Frost wkroczył do akcji, wpadając w oddział Bojacka jak nóż w masło. Bujin i Gokua nie byli w stanie nawet zareagować na ciosy zmiennokształtnego. Zangya oberwała raz i poleciała gdzieś niekontrolowanym lotem. Najsilniejszy z drużyny, Bido, zdołał zablokować zaledwie jeden cios niezwykle silnego Changelinga zanim także padł. W tym momencie do akcji wkroczył Bojack. Gohan już na pierwszy rzut oka zorientował się, że tym razem Frost nie będzie miał lekkiej przeprawy. No i rzeczywiście, Bojack odparował pierwszy cios i skontrował, posyłając Frosta w kierunku podłoża i strzelając na dokładkę Ki-blastem. Frost na pełnej prędkosci wyleciał z wywołanej nim eksplozji i uderzył Bojacka pięścią prosto w podbródek, co wybiło niebieskoskóremu kosmicie kilka zębów. Frost uniósł się w górę unosząc rękę z wyciągniętym w górę palcem wskazującym. – DEATH BALL!! Na końcu palca Changelinga pojawiła się mała kulka Ki, która błyskawicznie powiększyła się do rozmiarów bloku mieszkalnego, Frost rzucił pociskiem w Bojacka. Death Ball eksplodował rozwalając znaczny fragment okolicy.

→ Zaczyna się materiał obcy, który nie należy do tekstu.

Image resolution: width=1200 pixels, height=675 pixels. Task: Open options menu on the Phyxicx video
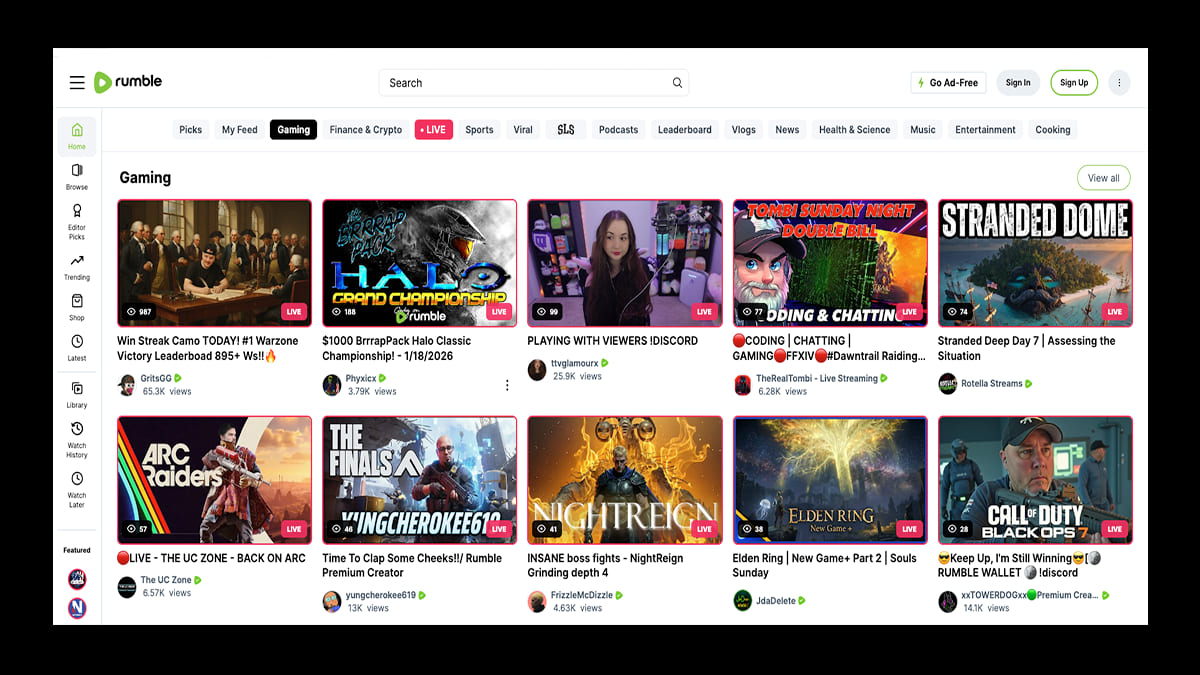click(507, 384)
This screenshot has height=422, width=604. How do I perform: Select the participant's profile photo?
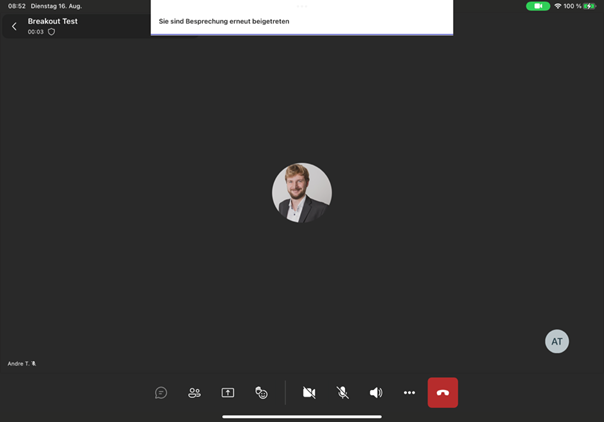pyautogui.click(x=302, y=192)
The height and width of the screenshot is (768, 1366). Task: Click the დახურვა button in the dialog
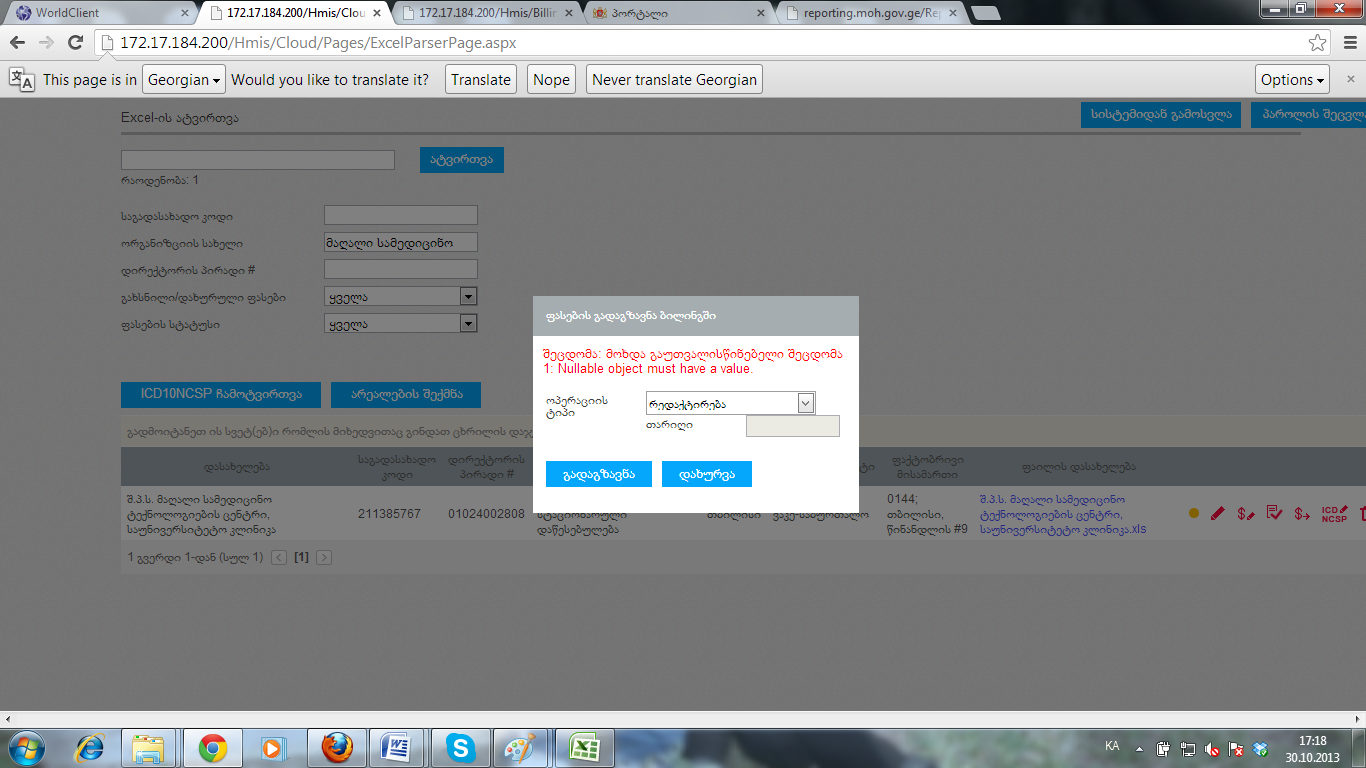coord(706,474)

Kiedy pył, kurz i dym opadł poraniony Bojack wygrzebał się z krateru wściekłym wzrokiem spoglądając na Frosta. – Tym razem przegiąłeś Frost! Taka eksplozja sprowadzi Sam-Wiesz-Kogo! Frost zrobił takie oczy jakby zobaczył co najmniej SSJ Goku we własnej osobie. – Nie! Tylko nie on!! Gohan nie bardzo rozumiał o kim mówią Frost i Bojack, kiedy nagle poczuł ogromną Ki zbliżającą się w jego stronę. Gohan znał tę Ki, czuł ją już kiedyś i wiedział do kogo należy. Brolly. Legendarny Super-Saiyan, już w formie SSJ pojawił się nagle tuż przy Froscie, chwytając zmiennokształtnego za szyję i jednym Ki-blastem pozbawiajac go przytomności i dalszej chęci do walki. Bezwładne, poparzone ciało opadło na podłoże. Bojack i jego grupa, niewiele myśląc, pouciekali w różne strony piekła. Gohan przełknął ślinę. Zauważył coś, co bardzo, ale to bardzo mu się nie spodobało. Brolly nie miał aureolki, był żywy.